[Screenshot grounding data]
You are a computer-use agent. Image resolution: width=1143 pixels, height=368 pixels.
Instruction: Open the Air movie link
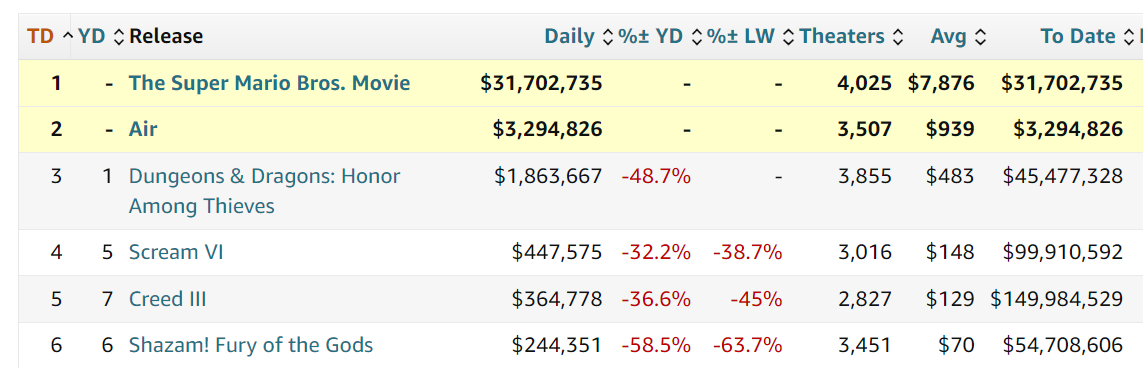143,130
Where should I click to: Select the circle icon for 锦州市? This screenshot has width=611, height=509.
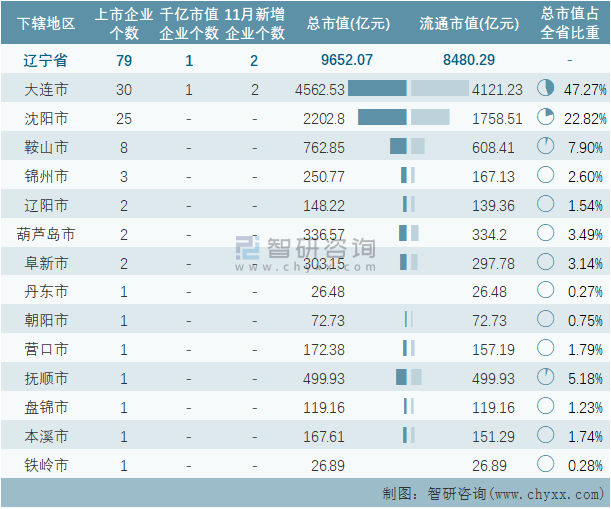tap(545, 176)
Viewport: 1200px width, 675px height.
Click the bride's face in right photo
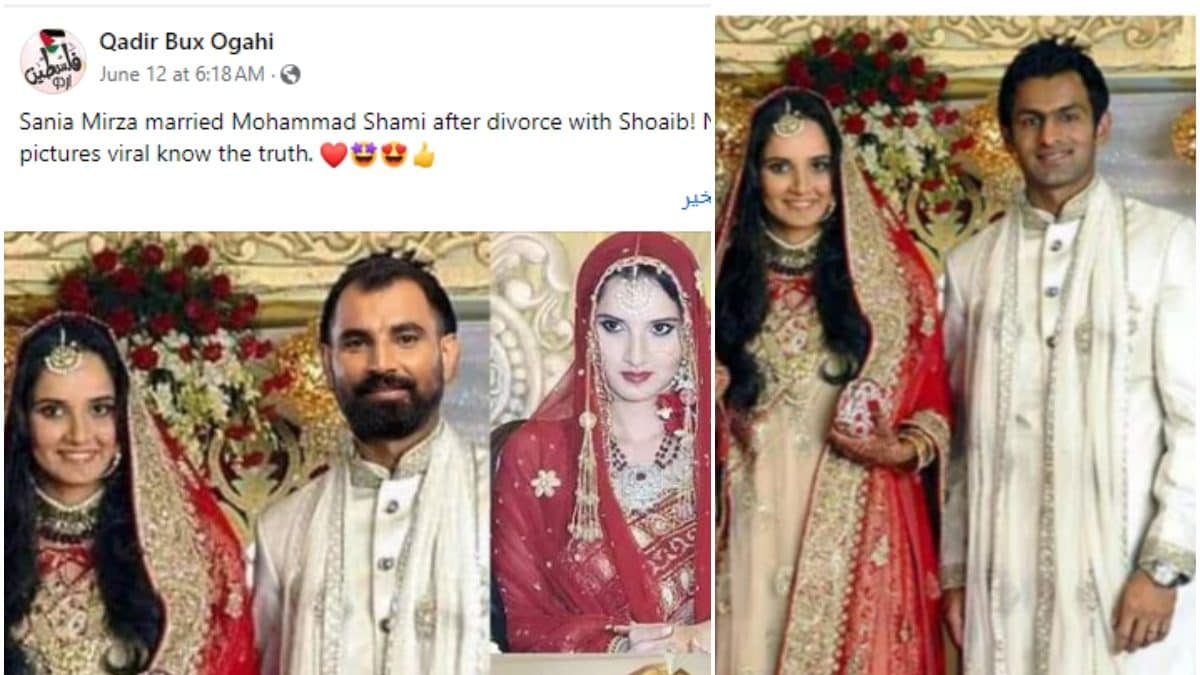797,178
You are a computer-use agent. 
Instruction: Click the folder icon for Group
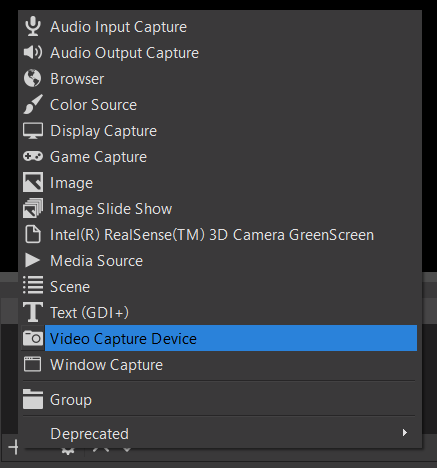click(33, 399)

◆ WORK ORDER
An answer containing only the lines from the one holding "Instruction: Open the Air movie link" through the close of the entries above, reproduced exactly and stripped of pictures, is expected.

◆ OUTPUT
Instruction: Open the Air movie link
143,130
Where should I click to: Select the circle icon for 锦州市? This screenshot has width=611, height=509.
tap(545, 176)
Viewport: 1200px width, 675px height.
Click the bride's face in right photo
797,178
You are a computer-use agent. 
Instruction: Click the folder icon for Group
click(33, 399)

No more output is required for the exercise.